The film also aimed to generate consent and consensus regarding the allegedly urgent military-industrial need to envision much of Alaska as terra nullius, a largely empty—the film and booklet use the surrogate descriptor “silent”—Arctic space to be conquered in the name of military-industrial-civilian communication. “The purpose” of imposing this technology on the environment, White Alice‘s official literature rationalized to audiences, was “to let Alaska speak” for itself and to the rest of the US.
It is unclear how many schoolchildren, community and civic organization members set their eyes on these White Alice materials, but it is important to point out that these were in part continuations of a broader visual culture wedding “Alaska” aesthetics to an ascribed identity as a resource waiting to be mined. The 1934 “Alaska Line” map, for example, promoted the monopolistic Alaska Steamship Company owned by the Alaska Syndicate of banking titan J.P. Morgan and mining magnate Solomon Guggenheim.
It combined tourist destinations, natural resource designations, and transportation routes, entwining tourism and resource extraction decades before like-minded films such as Alaska: The 49th State (1949), Alaska: Reservoir of Resources (1946), Seconds for Survival, and Land of White Alice.
Land of White Alice and its ilk collectively appealed to what Rahul Mukherjee has called the “infrastructural imagination” wherein “aspirations of technological modernity” are employed to outline and cohere the nation state.5 The visual logics of extraction at work through White Alice framed the territory-turned-state as a kind of sandbox for testing new technologies, a landscape for experimentation that celebrated “American” (read white and male) know-how and problem solving that both tested the durability and functionality of such ingenuity and argued that the benefits of massive projects like White Alice extended to those far away in the contiguous US. Despite such hoopla, the system was quickly made obsolete by advances in satellite communication technology.
We can see another extractive logic here, one whose visuality is notably more elusive and mundane than a film or booklet or map. Instead, a series of government reports outline the long-term neglect of White Alice sites and the consequent risks to environmental integrity and the well-being of the largely Indigenous residents living nearby.

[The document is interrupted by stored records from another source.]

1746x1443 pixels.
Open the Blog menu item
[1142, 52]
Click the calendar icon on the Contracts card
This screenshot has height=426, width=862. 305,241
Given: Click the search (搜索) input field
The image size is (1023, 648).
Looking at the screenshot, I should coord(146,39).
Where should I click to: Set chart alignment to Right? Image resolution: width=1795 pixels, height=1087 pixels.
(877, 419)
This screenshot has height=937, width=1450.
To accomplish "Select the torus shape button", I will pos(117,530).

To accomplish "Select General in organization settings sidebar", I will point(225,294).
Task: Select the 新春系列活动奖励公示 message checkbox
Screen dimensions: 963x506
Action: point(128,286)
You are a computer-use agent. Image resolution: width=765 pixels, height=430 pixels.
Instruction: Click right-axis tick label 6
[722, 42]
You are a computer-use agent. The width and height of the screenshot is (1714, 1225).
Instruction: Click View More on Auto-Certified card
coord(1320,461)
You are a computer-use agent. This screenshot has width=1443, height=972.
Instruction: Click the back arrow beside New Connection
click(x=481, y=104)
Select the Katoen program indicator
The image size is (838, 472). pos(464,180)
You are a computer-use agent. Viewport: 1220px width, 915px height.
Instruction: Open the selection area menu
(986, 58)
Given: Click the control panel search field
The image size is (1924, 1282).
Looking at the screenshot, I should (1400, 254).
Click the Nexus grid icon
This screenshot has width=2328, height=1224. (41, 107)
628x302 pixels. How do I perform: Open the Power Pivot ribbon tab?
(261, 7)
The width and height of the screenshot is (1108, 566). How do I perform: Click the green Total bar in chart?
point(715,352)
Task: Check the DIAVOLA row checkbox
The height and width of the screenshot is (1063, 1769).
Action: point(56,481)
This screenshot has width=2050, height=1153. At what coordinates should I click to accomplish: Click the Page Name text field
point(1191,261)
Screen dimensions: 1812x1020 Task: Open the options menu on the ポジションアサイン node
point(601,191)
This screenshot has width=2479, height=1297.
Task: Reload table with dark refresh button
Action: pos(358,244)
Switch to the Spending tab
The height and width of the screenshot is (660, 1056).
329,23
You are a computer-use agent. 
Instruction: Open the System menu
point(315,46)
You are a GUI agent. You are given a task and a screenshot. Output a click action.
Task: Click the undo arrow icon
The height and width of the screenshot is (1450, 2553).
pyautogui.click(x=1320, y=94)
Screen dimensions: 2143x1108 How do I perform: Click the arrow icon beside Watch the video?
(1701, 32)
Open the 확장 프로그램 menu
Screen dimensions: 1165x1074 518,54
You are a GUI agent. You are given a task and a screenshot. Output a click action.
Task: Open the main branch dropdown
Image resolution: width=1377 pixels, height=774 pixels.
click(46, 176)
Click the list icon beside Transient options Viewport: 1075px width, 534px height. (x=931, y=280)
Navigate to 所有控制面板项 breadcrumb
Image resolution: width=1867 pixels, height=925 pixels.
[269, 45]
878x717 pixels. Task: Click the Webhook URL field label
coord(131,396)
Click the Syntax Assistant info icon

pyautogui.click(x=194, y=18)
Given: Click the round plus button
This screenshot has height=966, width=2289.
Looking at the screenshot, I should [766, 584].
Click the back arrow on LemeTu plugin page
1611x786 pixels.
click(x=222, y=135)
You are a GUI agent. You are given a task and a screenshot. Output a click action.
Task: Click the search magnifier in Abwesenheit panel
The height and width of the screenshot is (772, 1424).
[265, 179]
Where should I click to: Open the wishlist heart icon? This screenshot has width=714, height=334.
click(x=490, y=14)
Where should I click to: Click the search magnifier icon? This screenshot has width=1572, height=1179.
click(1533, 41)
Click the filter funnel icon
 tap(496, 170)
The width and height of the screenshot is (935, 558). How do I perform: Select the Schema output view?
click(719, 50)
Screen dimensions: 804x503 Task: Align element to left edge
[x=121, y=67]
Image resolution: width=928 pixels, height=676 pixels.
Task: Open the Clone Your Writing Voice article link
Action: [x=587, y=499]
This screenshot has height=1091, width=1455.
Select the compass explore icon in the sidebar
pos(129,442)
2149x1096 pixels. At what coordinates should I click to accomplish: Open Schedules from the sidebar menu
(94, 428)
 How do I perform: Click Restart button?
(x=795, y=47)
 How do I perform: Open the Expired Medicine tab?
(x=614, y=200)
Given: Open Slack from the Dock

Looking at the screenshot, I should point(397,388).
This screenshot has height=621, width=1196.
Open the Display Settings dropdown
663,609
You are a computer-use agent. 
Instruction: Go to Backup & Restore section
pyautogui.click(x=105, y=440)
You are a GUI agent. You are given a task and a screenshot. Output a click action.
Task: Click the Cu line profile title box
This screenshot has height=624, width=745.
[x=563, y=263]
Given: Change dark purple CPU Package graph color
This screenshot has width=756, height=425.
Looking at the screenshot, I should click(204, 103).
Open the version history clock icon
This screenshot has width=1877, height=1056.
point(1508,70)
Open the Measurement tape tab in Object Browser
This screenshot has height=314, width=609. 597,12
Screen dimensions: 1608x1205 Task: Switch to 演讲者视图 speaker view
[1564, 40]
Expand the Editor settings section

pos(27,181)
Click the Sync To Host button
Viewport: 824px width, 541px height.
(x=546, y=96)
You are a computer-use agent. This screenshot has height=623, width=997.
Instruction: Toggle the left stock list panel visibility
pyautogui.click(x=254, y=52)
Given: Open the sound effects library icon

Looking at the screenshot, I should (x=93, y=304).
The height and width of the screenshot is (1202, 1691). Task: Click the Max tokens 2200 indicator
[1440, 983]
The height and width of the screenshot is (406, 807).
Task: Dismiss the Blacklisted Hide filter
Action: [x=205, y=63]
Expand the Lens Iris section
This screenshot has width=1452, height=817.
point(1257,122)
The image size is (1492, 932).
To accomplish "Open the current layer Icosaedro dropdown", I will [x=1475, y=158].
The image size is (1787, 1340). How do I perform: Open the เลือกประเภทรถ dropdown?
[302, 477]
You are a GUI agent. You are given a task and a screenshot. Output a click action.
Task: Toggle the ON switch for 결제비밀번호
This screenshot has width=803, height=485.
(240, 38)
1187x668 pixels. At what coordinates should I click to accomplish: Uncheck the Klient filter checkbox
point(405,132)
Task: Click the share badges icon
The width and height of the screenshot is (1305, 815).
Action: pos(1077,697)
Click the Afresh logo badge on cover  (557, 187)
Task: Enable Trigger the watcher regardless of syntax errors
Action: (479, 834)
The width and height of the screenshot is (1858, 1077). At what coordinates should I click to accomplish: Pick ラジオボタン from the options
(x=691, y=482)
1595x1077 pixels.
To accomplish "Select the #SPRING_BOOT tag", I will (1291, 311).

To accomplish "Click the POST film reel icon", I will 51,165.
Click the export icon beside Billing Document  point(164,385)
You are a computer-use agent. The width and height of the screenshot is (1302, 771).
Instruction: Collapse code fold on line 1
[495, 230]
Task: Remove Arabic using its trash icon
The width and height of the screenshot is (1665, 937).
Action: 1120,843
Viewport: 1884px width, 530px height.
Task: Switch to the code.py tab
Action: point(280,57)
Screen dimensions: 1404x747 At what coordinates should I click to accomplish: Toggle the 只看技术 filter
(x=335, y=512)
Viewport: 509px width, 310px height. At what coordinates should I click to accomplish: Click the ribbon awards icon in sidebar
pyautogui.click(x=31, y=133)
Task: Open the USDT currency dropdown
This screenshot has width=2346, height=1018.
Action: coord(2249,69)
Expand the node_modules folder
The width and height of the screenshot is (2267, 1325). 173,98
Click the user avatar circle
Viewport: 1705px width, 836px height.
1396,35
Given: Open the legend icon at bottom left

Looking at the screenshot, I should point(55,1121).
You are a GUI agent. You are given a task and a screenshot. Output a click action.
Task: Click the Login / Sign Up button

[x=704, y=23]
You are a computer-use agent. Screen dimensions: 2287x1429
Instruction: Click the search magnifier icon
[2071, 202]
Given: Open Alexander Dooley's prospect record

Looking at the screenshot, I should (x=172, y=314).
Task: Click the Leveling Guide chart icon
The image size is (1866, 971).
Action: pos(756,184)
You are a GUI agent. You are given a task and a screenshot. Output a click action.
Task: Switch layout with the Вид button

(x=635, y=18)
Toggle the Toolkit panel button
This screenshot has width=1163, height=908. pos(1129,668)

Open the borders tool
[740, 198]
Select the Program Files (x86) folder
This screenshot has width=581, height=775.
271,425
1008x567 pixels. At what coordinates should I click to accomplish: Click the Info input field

Here, the visual logics of extraction are decidedly different, both more austere and far less invested in promoting an imagined “Alaska.” Romanticizing motion pictures and colorful maps are replaced by the sober aesthetic of bureaucratic letterhead, and unvarnished statements calling for the long overdue removal of White Alice facilities to head off these sites’ further extraction from local livelihoods and lives.
Notes
1 Military USAF News Release January 1973.
2 Project White Alice, Contract AF 33 (600) 29717, Special Report; Western Electric Company Part I: Inauguration – White Alice Communications System, Part II: White Alice Progress as of November 3, 1956, 1.
3 John Haile Cloe with Michael F. Monaghan, Top Cover For America: The Air Force in Alaska 1920-1983 (Missoula, MT, 1985), 1.
4 William R. Roche, “White Alice: The Blue Chip Policy,” Unpublished manuscript, 2-3.
5 Rahul Mukherjee, Radiant Infrastructures: Media, Environment, and Cultures of Uncertainty (Durham: Duke University Press, 2020), 200.